高齢者が自宅を担保にして、老後の生活資金や借り換え住宅の資金、老人ホームの入居金にするなどの「リバースモーゲージ」がここに来て注目され始めた。高齢者が増えていることと、地価が下げ止まり始めたことなどから信託銀行や住宅メーカー、老人施設の運営会社がこの仕組みを使った商品を売り始めた。まだそれほど多くはないが、米国ではかなり普及しており、日本でも普及するのではないか、という見方が増えている。
この仕組みは年をとった人を対象に自宅を担保に金を貸して、死んだ時に処分して精算する。米国では1960年代に導入されて、10年で市場が拡大して8万件の契約が出来た。日本でも81年に東京都武蔵野市が最初に導入し、バブル期の地価の上昇を背景に東京都世田谷区や神戸市などの自治体や信託銀行が一斉に初めた。ところが、バブルがはじけて地価が下落したことで担保価値が下がりリスクが増えたことと、担保にした住宅の売買市場が発達していないことで利用者は少なかった。
ここにきて、地価が都市部で14年ぶりに上り始めたり資産を持った高齢者が増えたりしたことから、信託銀行などが新しい商品を売り始めた。中央三井信託銀行は今年8月から、今まで行っていたリバースモーゲージの対象に老人ホームの入居一時金も加えた。今までと同じ65〜79歳が対象で、担保の土地の評価額が5000万円以上なら評価額の50%を上限に貸し付ける。学費や介護費用の資金の貸付を対象にしていたのを広げた。
トヨタホームも04年4月から愛知県内の60歳以上の一戸建てに住む人を対象に土地の評価額の約50%、月30万円を限度に生活資金の援助として貸し付ける。
旭化成ホームズは比較的早い時期にリバースモーゲージの仕組みを研究して03年10月に日立キャピタルと共同開発した「住み替え型リバースモーゲージ」制度の取扱を始めている。旭化成ホームズの作る「へーベルハウス」が対象で持ち家は賃貸用物件になる。

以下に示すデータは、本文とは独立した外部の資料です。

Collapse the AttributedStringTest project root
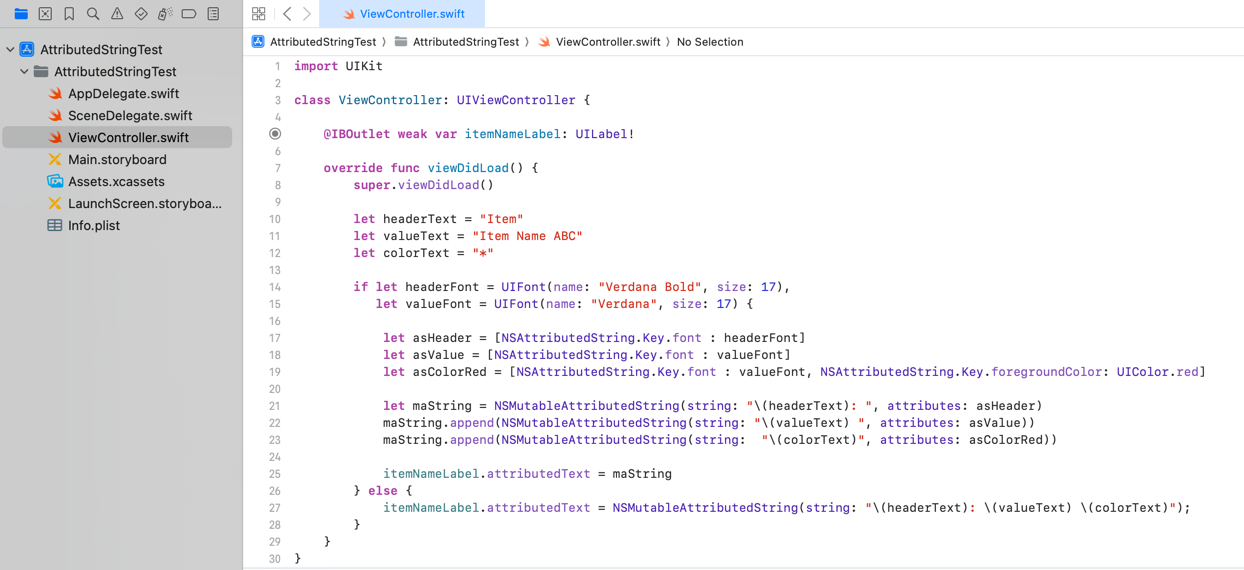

この制度は住宅メーカーでは初めてだったが関係者の承諾を取ることが融資の条件になったために利用者は増えていない、という。
このほか、居酒屋チェーン・ワタミの子会社「アールの介護」は05年8月から老人ホームの入居金についてリバースモーゲージの仕組みを使った融資を始めた。入居後も自宅は残るので、正月やお盆は自宅で過ごすことができ、老人ホームになじめない場合は退去しやすい。
このように新しい制度が出来てきているが、米国と違って日本では相続の問題や中古住宅の流通市場が発達していないという問題もある。しかし、老人人口が増えるに連れてこの制度の利用者は増えていくだろう。